Neubau über der Erde?

Die Baugruben sind inzwischen geschlossen, die MA 28 (Straßenbau) arbeitet längst an der Neugestaltung des Vorplatzes zwischen Musikverein und Künstlerhaus. Den 1868 eröffneten Künstlerpalast jetzt mit Entschuldungskellern zu unterhöhlen, käme wesentlich teurer als noch vor zwei Jahren.

Dennoch machte sich der (magistratsnahe) Architekturkritiker Jan Tabor im "Falter" für dieses Investment stark: Wenn die Republik die erst letzten Herbst im Museumsquartier eröffnete städtische "Kunsthalle" kauft und dem Museum moderner Kunst zuschlägt, kommt soviel Geld in die Stadtkasse, daß damit die 4000-Ausstellungsquadratmeter gebaut und eingerichtet werden können. Eine Rechnung ohne den Wirt! Dem Bund fehle das Geld, beteuert der Museumsquartier-Leiter Wolfgang Waldner.

Nächste Weichenstellungen sollen, so die Sprecherin von Mailath-Pokorny, im Herbst im Magistrat bekannt gegeben werden, sobald ein Nachfolger für den - unschön fortkomplimentierten - Direktor Günter Düriegl im Historischen Museum der Stadt Wien, vis-à-vis am Karlsplatz, gekürt ist. Bei den Oppositionsparteien im Gemeinderat ist Mailath-Pokornys Karlsplatz-Konzept noch nicht bekannt.

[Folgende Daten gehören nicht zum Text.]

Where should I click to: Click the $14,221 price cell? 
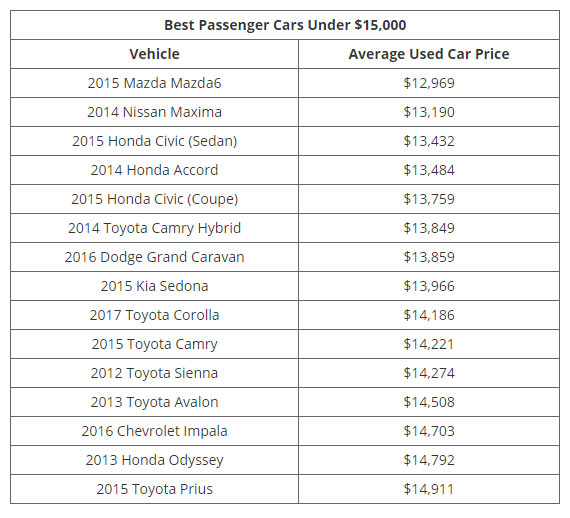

Die kostspielige Unterbauung des Künstlerhauses scheint aber bereits vom Tisch zu sein. Jetzt wird an den Neubau für die Kunsthalle Wien nahe von Verkehrsbüro und Secession gedacht - im Zuge einer neuen Führung der Verkehrsströme. Dem Künstlerhaus droht ohne massive kommunale Zuschüsse für seinen Betrieb der Konkurs. Dann könnte sich dort der städtische Kulturbetrieb - etwa als Erweiterung des Historischen Museums - auch ohne irre Tiefbaukosten breitmachen.